For OpenBSD, Mythos Preview found a bug present for 27 years, where sending specific data could crash any OpenBSD server. On Linux, it discovered vulnerabilities allowing users with no permissions to elevate to administrator status by running a binary. Maintainers were notified and deployed patches, such as an OpenBSD 7.8 reliability fix for TCP packets with invalid SACK options that could crash the kernel, traced back to code from 27 years ago. A Linux NFS vulnerability was also recently covered by Michael Lynch.
This evidence suggests a significant shift, with coding agents powered by frontier LLMs tirelessly uncovering long-hidden issues. It points to an industry-wide reckoning, necessitating substantial investments to preempt a barrage of vulnerabilities. Project Glasswing includes $100 million in usage credits and $4 million in direct donations to open-source security organizations, with partners like AWS, Apple, Microsoft, Google, and the Linux Foundation. Involvement from OpenAI, whose GPT-5.4 is known for finding security vulnerabilities, would be beneficial.
For those outside the trusted partner circle, Anthropic states, “We do not plan to make Claude Mythos Preview generally available, but our eventual goal is to enable our users to safely deploy Mythos-class models at scale—for cybersecurity purposes, but also for the myriad other benefits that such highly capable models will bring.” To achieve this, progress is needed in developing cybersecurity safeguards that detect and block dangerous outputs. New safeguards will launch with an upcoming Claude Opus model, allowing refinement with a lower-risk system.

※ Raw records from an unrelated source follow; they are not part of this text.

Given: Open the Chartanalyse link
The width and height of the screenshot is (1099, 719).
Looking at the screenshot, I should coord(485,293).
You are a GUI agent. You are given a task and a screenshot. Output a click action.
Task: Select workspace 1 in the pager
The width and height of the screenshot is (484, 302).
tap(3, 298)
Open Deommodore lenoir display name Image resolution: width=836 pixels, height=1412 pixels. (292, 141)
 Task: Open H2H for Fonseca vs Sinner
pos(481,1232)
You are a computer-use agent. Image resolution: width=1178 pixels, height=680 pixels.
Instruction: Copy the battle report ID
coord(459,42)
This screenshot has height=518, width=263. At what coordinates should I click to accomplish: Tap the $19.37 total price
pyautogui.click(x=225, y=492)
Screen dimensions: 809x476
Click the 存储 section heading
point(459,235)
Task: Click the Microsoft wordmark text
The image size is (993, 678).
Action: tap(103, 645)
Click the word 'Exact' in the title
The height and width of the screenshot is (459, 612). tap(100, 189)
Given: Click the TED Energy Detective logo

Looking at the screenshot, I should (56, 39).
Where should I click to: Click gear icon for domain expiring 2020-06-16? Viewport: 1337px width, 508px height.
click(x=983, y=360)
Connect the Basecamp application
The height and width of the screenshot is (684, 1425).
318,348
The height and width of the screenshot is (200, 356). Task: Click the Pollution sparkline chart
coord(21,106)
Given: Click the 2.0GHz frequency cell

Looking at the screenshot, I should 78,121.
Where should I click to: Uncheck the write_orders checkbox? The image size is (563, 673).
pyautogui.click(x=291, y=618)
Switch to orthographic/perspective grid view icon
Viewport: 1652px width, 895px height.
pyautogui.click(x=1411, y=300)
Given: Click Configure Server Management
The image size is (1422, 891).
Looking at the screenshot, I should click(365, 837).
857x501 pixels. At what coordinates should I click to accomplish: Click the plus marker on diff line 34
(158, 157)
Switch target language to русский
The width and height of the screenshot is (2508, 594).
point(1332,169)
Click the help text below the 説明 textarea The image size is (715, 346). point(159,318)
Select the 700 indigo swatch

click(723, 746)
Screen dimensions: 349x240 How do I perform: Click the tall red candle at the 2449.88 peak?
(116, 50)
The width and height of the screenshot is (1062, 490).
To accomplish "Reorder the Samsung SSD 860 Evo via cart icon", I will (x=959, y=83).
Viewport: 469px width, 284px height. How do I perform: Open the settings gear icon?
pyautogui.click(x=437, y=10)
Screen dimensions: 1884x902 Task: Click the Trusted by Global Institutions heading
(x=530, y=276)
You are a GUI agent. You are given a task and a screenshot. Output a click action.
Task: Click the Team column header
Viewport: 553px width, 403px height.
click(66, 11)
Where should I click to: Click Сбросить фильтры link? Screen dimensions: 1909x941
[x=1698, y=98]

In the OpenClaw ecosystem, this scenario reinforces the value of a local-first approach. By prioritizing on-device AI processing and secure plugin ecosystems, OpenClaw can mitigate risks while harnessing advanced capabilities. As AI models grow more powerful, integrating ethical guidelines and safety measures into agent workflows becomes paramount, ensuring that tools like Claude Mythos can be leveraged responsibly within controlled frameworks.